I nativi non colgono le contraddizioni del loro sistema di credenze, mentre noi sì, e le spiegazioni che danno
non sono logiche.
- L’altra contraddizione che nota l’antropologo è che essendo tutti imparentati in un modo o nell’altro,
dovrebbero o essere tutti stregoni o non esserlo nessuno, visto che il mangu è ereditario.
Il male viene spiegato ricorrendo al concetto di mangu.
I primitivi non ignorano i nessi causali tra le cose empiriche, che vi sono due binari dovuti a una serie di
eventi causali che ad un certo punto si incontrano. Tuttavia per loro la causa di una disgrazia è un’altra
disgrazia.
Vi sono due teorie della causalità:
1^causalità: empirica. I primitivi capiscono e sanno che vi è un nesso casuale tra le cose, ma non gli
importa, è talmente banale e scontato. (Esempio: capiscono che le termiti hanno pian piano distrutto il
granaio che ad un certo punto è crollato in testa a un tizio che vi si trovava sotto proprio in quel momento)
2^casualità. Vi sono due corsi di eventi, ma perché si sovrappongono? Si riferiscono alla sorte personale,
vogliono capire perché alle 7.05 di quel giorno, in quel luogo, succede proprio a quella persona quel
determinato evento. Non è una cosa deterministica, è stocastica, non può essere ricostruito scientificamente
il perché avvengono certe cose.
È la sorte personale che mi fa stare male. Gli Azande non trattano le loro credenze in generale, come nuclei
teoretici ma come nuclei etici. I loro sono tentativi culturali di rispondere al perché del male.
L’antropologo fa un esame della realtà. Gli Azande rispondono in un altro modo.
Noi rispondiamo col “caso”, non vi è scienza. Si tende a dare senso al male che proviamo, perché il male
senza senso è troppo doloroso.
Per gli Azande non è importante l’esame di realtà, perché non risolverebbe nulla sul piano affettivo. Il corso
degli eventi viene inserito in un piano simbolico.

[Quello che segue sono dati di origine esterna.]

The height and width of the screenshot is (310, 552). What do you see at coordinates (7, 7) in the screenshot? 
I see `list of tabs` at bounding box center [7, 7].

I costrutti culturali rendono meno duro il male ma non possono essere indagati oggettivamente, visto che si
trovano su due piani completamente differenti. Impostazione ermeneutica: interpretazione che vede
diversi libelli di causalità.
Lezione 13 – 26.10.2012
La società è una mia rappresentazione mentale delle relazioni sociali, è una formalizzazione e una
descrizione dei rapporti umani.
Forme delle relazioni sociali vi sono regole, interazioni, integrazioni.
Le persone interagiscono fra loro in modo regolare, con azioni coerenti e armoniche.